BEGIN SELECTED EXTRACT
The Sex Lives of College Girls (HBOMax, Season 2) – The parts where the comedy is played specifically for the cringe still doesn’t do it for me, but overall this is pretty decent. (Also, this season had virtually no nudity and much less sex comedy than the first; they went for a much more general “college sitcom” approach, which only worked because they’d already established the characters.) It’s interesting where they took each of the characters over the course of the season, resolving pretty much everything that was hanging over last time but burning down most of the successes, too. Kimberly’s tuition money is covered but now she’s in a love triangle; Leighton has given up on sorority life but gotten back the girlfriend she wanted; Whitney is single and separated from the group but has a solid idea what to do with her life; and Bela…well, Bela’s a goddamn mess and wants to transfer for good reason.
Half Bad: The Bastard Son & The Devil Himself (Netflix, Season 1) – This starts with such an insanely YA flair it’s hardly believable: There’s a secret society of witches, but the “pureborn” witches live in fear of the “blood” witches, the most evil of whom has been hunting their council. Our protagonist is the son of that evil blood witch and a (dead) pureborn woman, raised by his grandmother and mercilessly bullied as any sign of anger from him will be taken as a sign that he’s like his father. He’s also—clearly not coincidentally—the only person of color in the entire first episode. This is impressively gory, with a massive body count and multiple instances of a person being split open like a medical diagram before splattering all over the floor. (The novel it’s based on came out in 2014—I guess they were aiming at a YA audience who read it then and are adults now?)
END SELECTED EXTRACT
BEGIN ENTRIES SHOWN
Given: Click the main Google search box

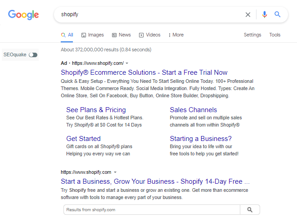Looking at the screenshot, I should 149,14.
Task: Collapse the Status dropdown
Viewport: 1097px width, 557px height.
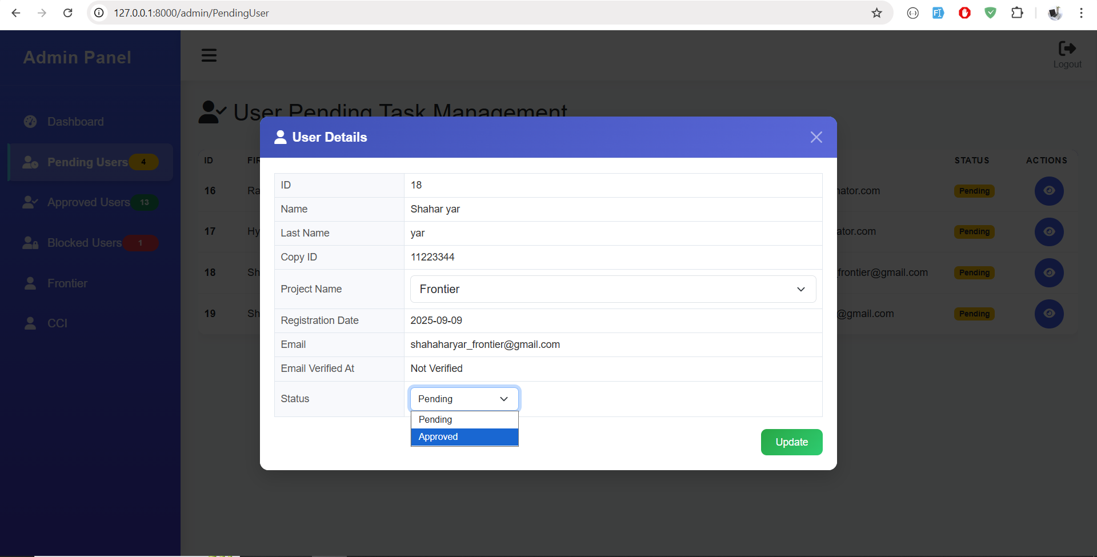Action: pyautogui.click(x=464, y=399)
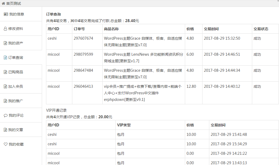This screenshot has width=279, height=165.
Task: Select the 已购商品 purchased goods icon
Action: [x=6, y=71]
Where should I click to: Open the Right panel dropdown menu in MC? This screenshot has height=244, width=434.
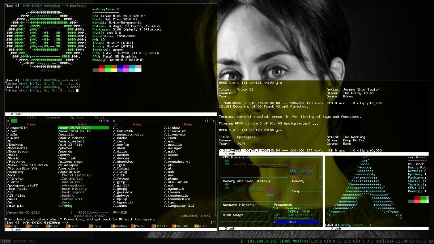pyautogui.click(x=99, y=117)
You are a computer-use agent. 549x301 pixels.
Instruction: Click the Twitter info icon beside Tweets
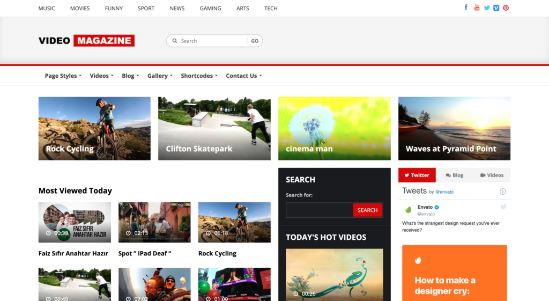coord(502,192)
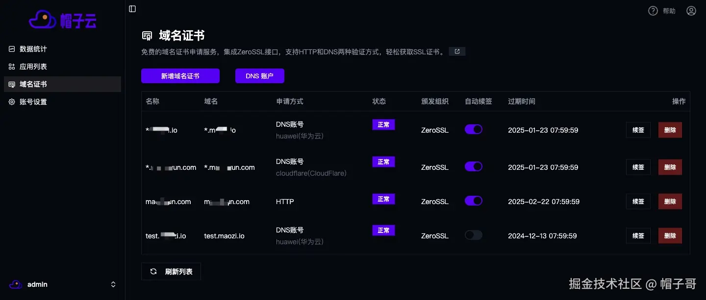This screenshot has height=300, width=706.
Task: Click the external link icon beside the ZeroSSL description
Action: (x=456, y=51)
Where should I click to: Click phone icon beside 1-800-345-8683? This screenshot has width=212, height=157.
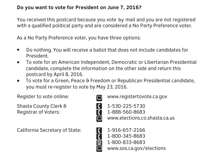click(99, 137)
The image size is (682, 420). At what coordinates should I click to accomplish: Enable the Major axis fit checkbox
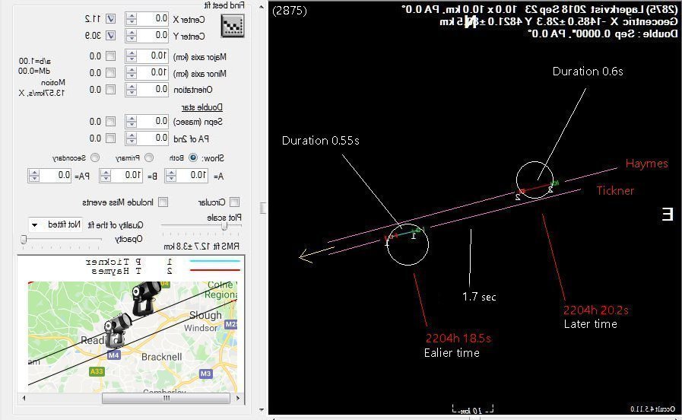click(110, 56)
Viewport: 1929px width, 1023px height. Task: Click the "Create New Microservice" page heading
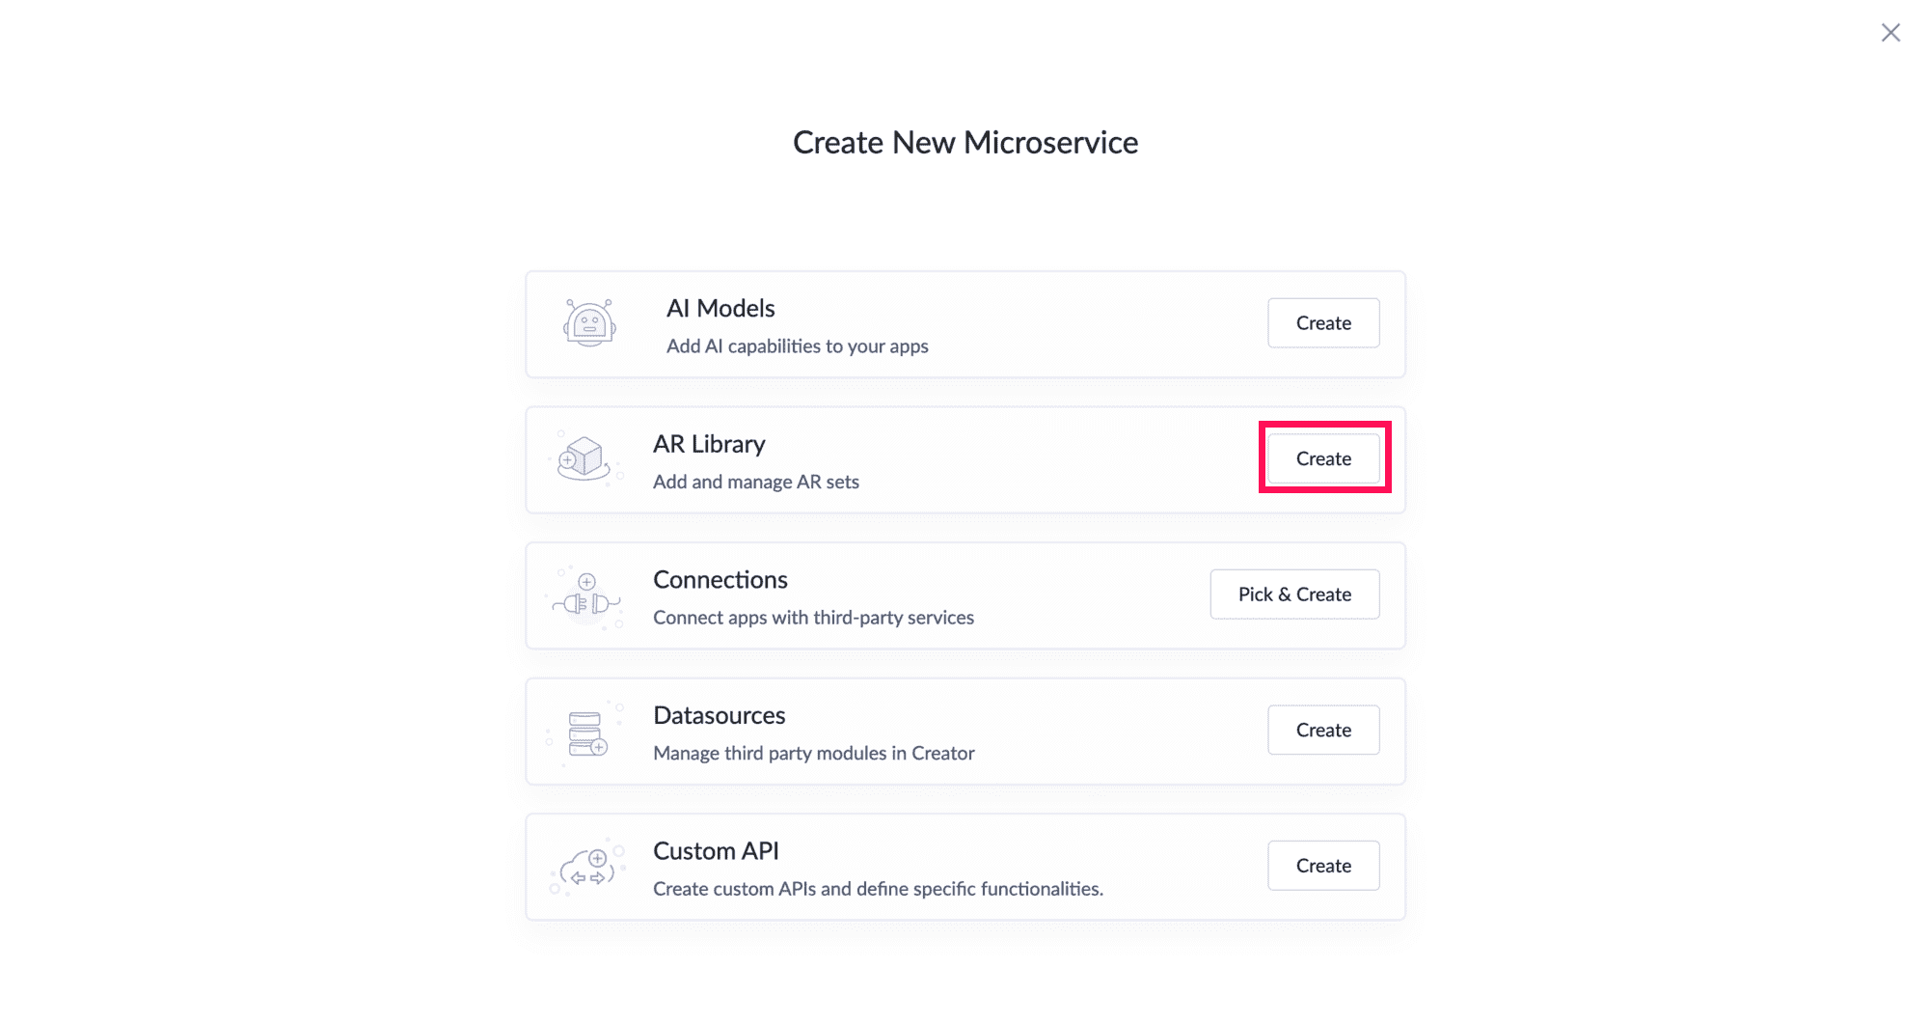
END ENTRIES SHOWN
BEGIN ENTRIES SHOWN
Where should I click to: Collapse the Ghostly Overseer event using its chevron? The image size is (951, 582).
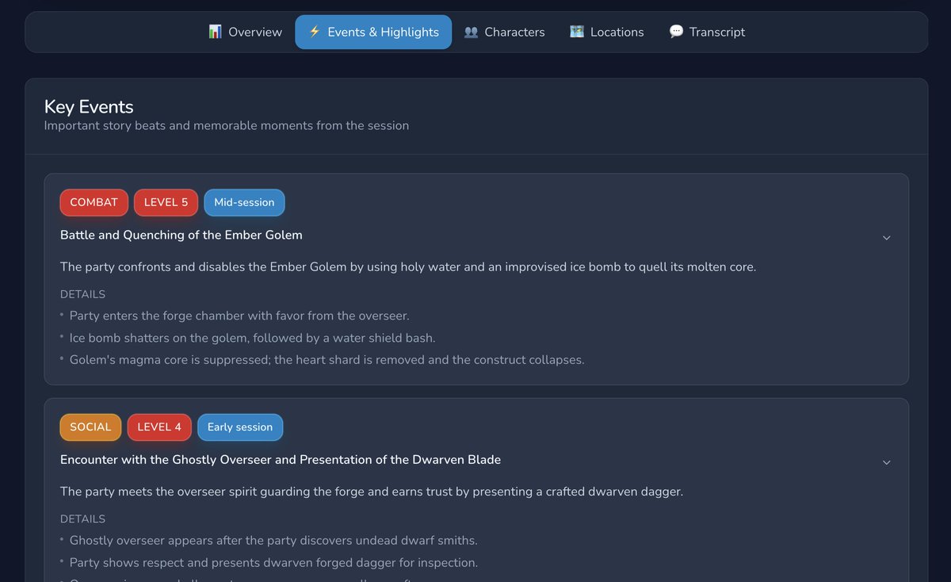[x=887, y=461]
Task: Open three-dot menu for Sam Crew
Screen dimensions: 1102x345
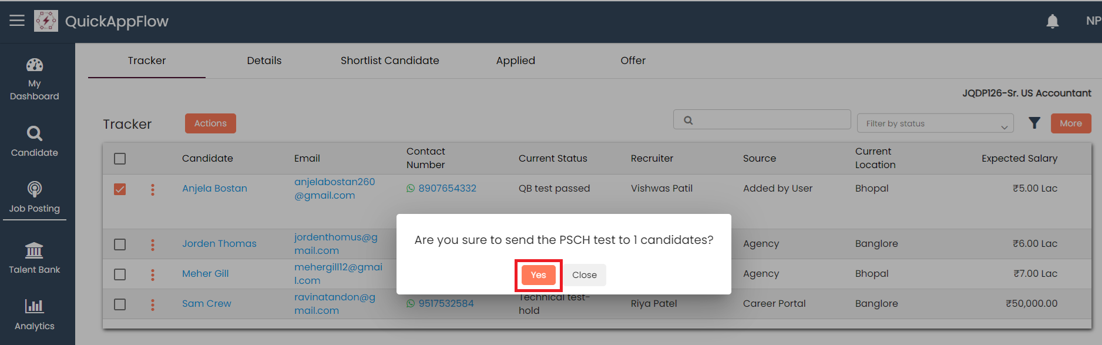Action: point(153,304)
END ENTRIES SHOWN
BEGIN ENTRIES SHOWN
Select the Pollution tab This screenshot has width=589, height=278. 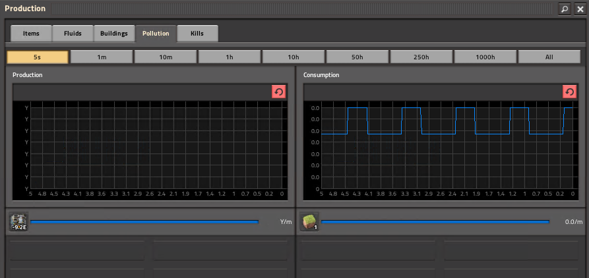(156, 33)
END ENTRIES SHOWN
According to the television reviews above, in what year did the novel behind Half Bad: The Bastard Son & The Devil Himself come out?

- EXPECTED OUTPUT -
2014